Once an Emergency Lighting system has been installed, it should be tested regularly to ensure that it satisfies the requirements of the emergency lighting system and that it operates correctly in an emergency situation.

The testing of the Emergency Lighting system can be carried out either manually or automatically.

Manual Testing of an Emergency Lighting system

A simulated mains failure can be achieved by providing a switch which will isolate all lighting circuits, individual circuits or individual luminaires.

The system is tested by simulating the mains failure by using the supplied switch(es).  Once the circuit(s) or luminaire has been isolated the tester should walk the circuit to check that all emergency lighting luminaires are operating correctly.  After restoring the power to the circuit(s) or luminaire the tester should walk the circuit again to ensure that the emergency lights are recharging.

Disadvantages to manual testing of the emergency lighting system include the cost of an engineer to carry out the testing, and also the potential for disruption to normal activities due to the power to a lighting circuit being isolated.

Automatic Testing of an Emergency Lighting System

An automatic emergency lighting testing system will automatically interrupt the mains power supply to a luminaire or a group of luminaires and detect that the emergency luminaire operates correct, and upon reinstating the mains power supply it will ensure that the battery charges.
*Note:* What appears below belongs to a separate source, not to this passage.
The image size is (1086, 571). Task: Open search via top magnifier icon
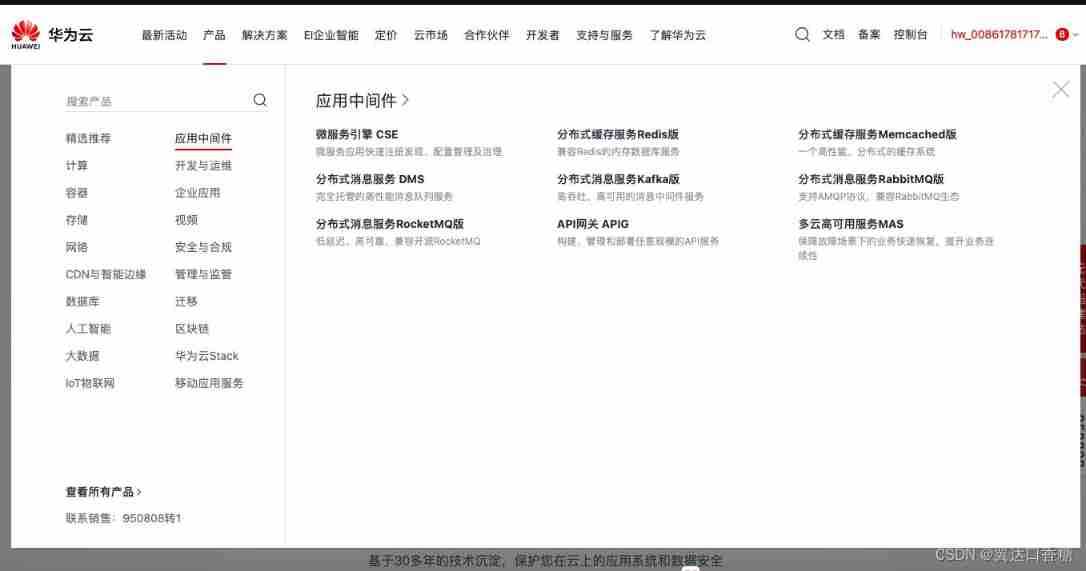[x=802, y=35]
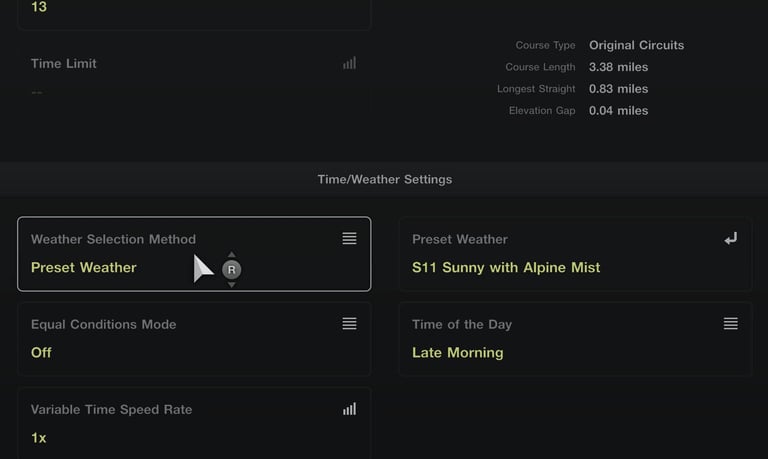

The information is collated centrally, allowing the facilities management or building management to collate the testing results.  These test results must still be recorded and collated along with the Commissioning Certificate and Log Book for the system.

BS EN 50172:2004 / BS 5266-8:2004 (Emergency escape lighting systems) specifies the minimum provision and testing of emergency lighting for different premises. Additional information on servicing can be found in BS 5266-1: 2011 (Code of practice for the emergency lighting of premises).